Big Wins for GOP on Election Day

LOUISVILLE, Ky. (AP) —
Kentucky Republican Governor-elect Matt Bevin addresses his supporters during his victory speech at the Republican Party victory celebration, Tuesday, in Louisville, Ky.  (AP Photo/Timothy D. Easley)
Kentucky Republican Governor-elect Matt Bevin addresses his supporters during his victory speech at the Republican Party victory celebration, Tuesday, in Louisville, Ky. (AP Photo/Timothy D. Easley)

Kentucky voters elected just the second Republican in four decades to hold the governor’s office, in a race that hinged largely on President Barack Obama’s signature legislation, the Affordable Care Act.

The result represented a big win for the GOP as it continues to consolidate political power across the South. Democrats also came up short in Virginia, where they made a costly push to win a majority in one chamber of the state Legislature.

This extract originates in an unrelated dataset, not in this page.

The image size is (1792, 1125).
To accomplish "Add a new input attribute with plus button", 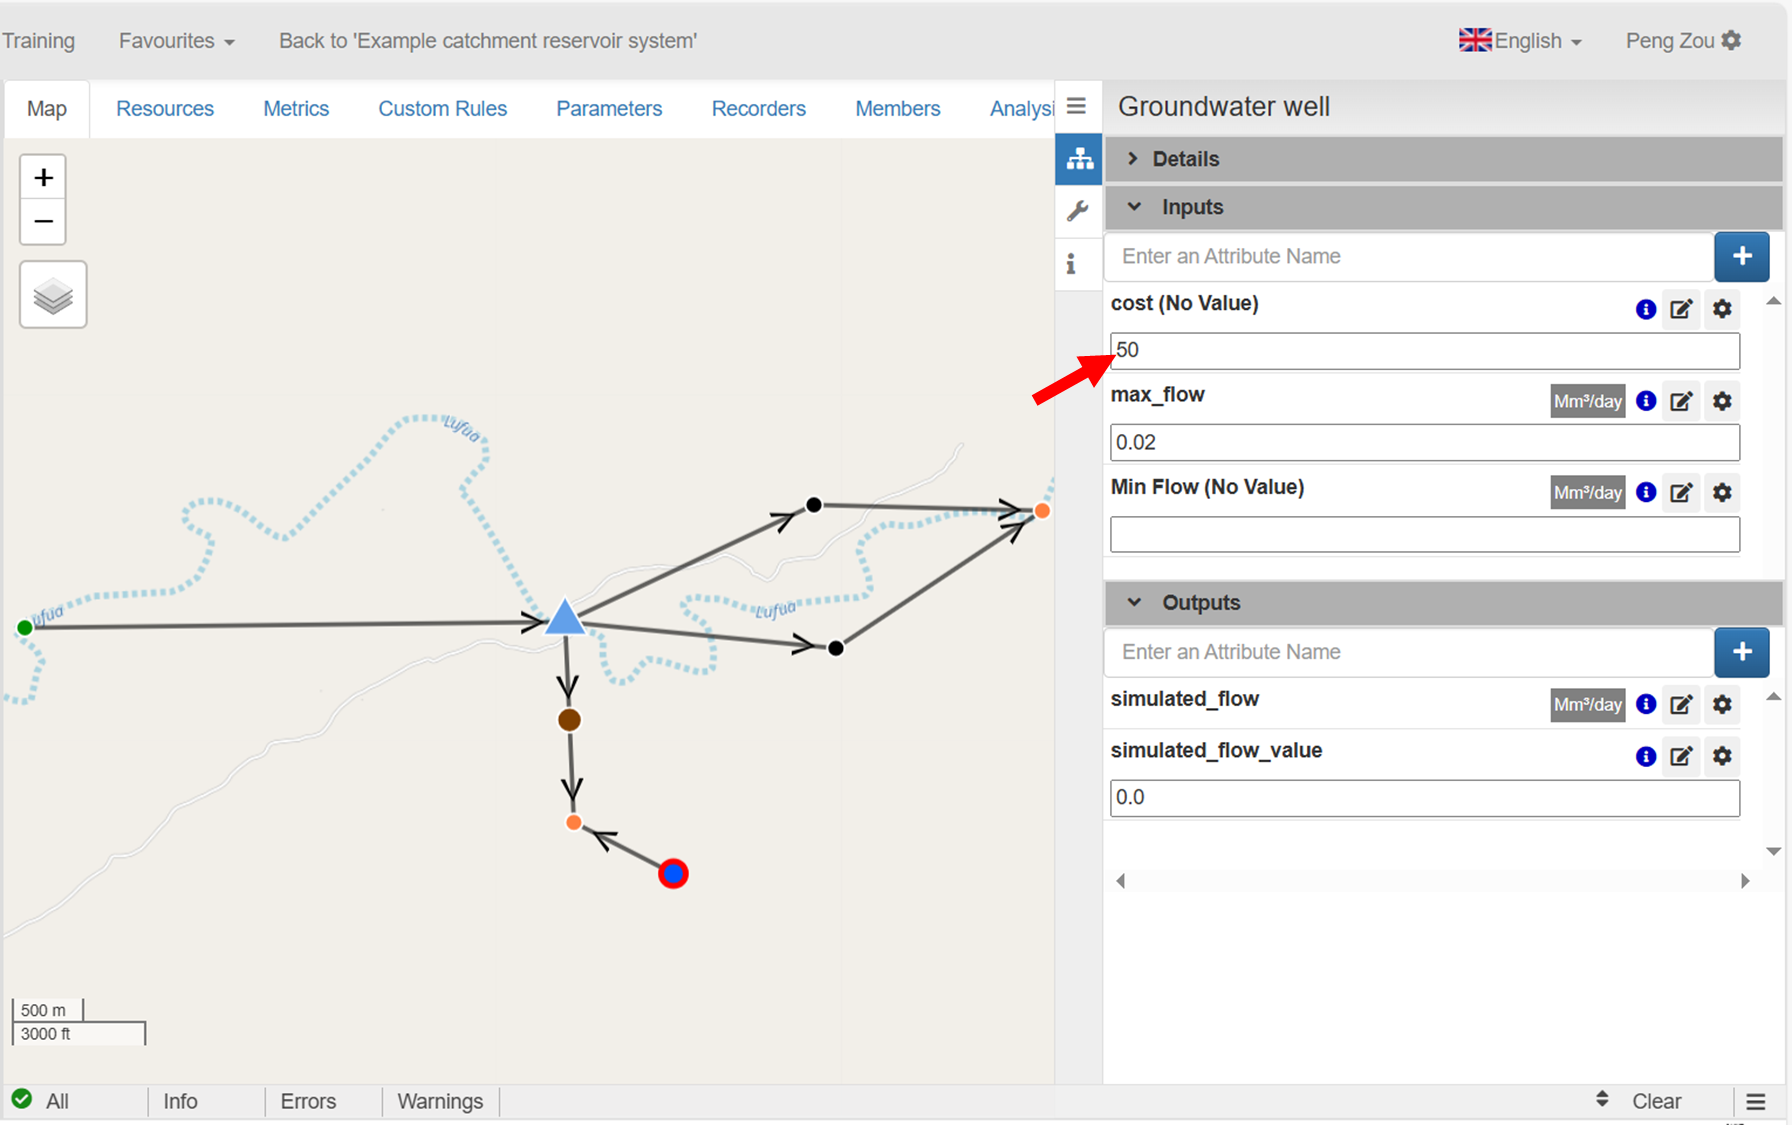I will coord(1741,256).
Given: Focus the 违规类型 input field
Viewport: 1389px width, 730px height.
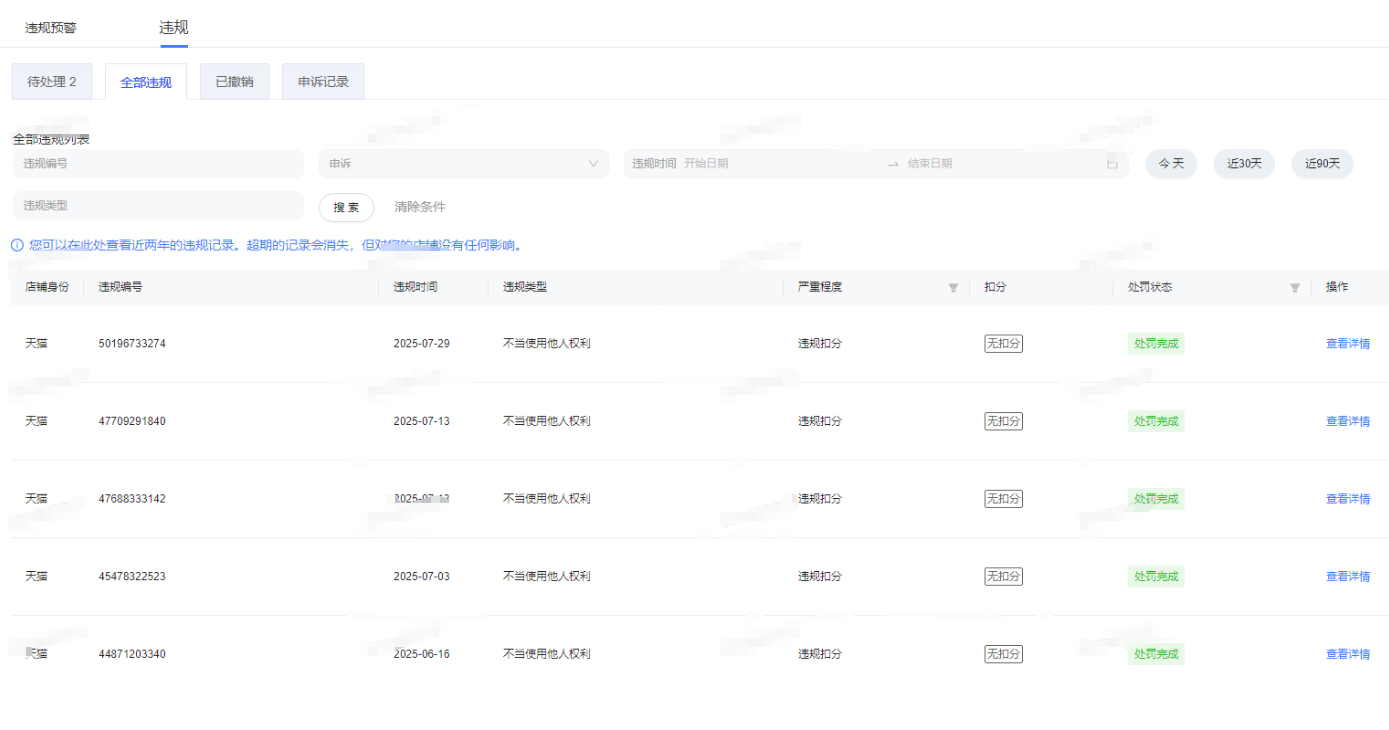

The governor’s race in Kentucky was the highest-profile contest in Tuesday’s off-year elections. The only other gubernatorial campaign was in Mississippi, where Republican Gov. Phil Bryant easily won re-election.

In Kentucky, Republican businessman Matt Bevin had waged a campaign to scale back the state’s Medicaid expansion that was made possible under Obamacare. Some 400,000 lower-income people who gained health coverage under the expansion could be affected.

Bevin’s Democratic opponent, two-term Attorney General Jack Conway, had embraced Obama’s health-care reforms, saying hundreds of thousands of residents could lose access to taxpayer-funded insurance if Bevin won.

“The degree to which the national party is out of step with mainstream Kentuckians has created an environment where it’s extraordinarily difficult for a Democrat to win statewide,” said state Auditor Adam Edelen, who lost his re-election bid to a little-known Republican state representative.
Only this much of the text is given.